Cockeyed Happy: Ernest Hemingway’s Wyoming Summers with Pauline

Book cover photo courtesy of Elsa Spear Byron Collection, The Wyoming Room-Sheridan County Public Library System

Denver, Colorado – April 15, 2021 – In July 1928, Ernest Hemingway escaped to Wyoming’s Bighorn Mountains to write while his new, second wife – stylish Vogue editor and “other woman” Pauline Pfeiffer – recovered from the difficult birth of their first child. Hemingway fell in love with the rugged land, carefully tallying fish caught even as he spent long days finishing A Farewell to Arms. Soon Pauline joined him, and the state became “their place.” In Cockeyed Happy: Ernest Hemingway’s Wyoming Summers with Pauline, due out from Chicago Review Press in September 2021, Darla Worden delves into the little-known story of six summers between 1928 and 1939 that trace the arc of the couple’s marriage through some of Hemingway’s most successful writing years.

In March 1928, after the phenomenal success of The Sun Also Rises, Ernest and Pauline Hemingway had returned from Paris to the U.S. amidst the gossip surrounding the American author’s affair with Pauline and subsequent divorce from Hadley, his first wife. Wyoming, with its famously wide-open spaces and only intermittent opportunities to communicate with the outside world, offered the newlyweds a special kind of respite and their time spent riding, fishing and hunting in and around Sheridan, Jackson Hole and Yellowstone National Park quickly became one of their preferred getaways.

Darla Worden and Ernest Hemingway

Darla Worden has researched Hemingway lore from Wyoming to Paris and back again. Her new book, Cockeyed Happy, will be available from Chicago Review Press in September 2021.

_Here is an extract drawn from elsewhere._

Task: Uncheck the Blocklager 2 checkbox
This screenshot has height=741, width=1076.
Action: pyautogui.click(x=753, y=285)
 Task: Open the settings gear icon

As chronicled by Worden in Cockeyed Happy (the phrase is from a Hemingway letter about sharing Wyoming with Pauline), the couple’s time in the state encompassed a host of adventures, from bear hunting to car crashes, serene days spent midstream in waders to bootleg liquor-fueled dude ranch parties. Through it all, Hemingway writes – novels, short stories, a play, a nonfiction book and numerous letters to friends and his editor, Max Perkins, detailing his and Pauline’s escapades. Each of the six summers shows Hemingway in a different place in his writing, as well as a different stage of their marriage – from smitten newlywed to bored, restless husband and ultimately to philanderer as he falls in love with another woman once again.

Wyoming native Darla Worden lives in Denver, Colorado, where she is editor in chief of Mountain Living magazine. Worden also is founder and director of the Left Bank Writers Retreat in Paris and a journalist known for articles about art, architecture, travel and the West. Her quest to uncover the story of Hemingway’s time in Wyoming was first sparked when she learned the author had actually spent a summer in her hometown of Sheridan and nearby Big Horn, Wyoming. For additional information about the upcoming publication of Cockeyed Happy and Worden’s related book events as well as a sign-up for her Cockeyed Happy newsletter, visit darlaworden.com.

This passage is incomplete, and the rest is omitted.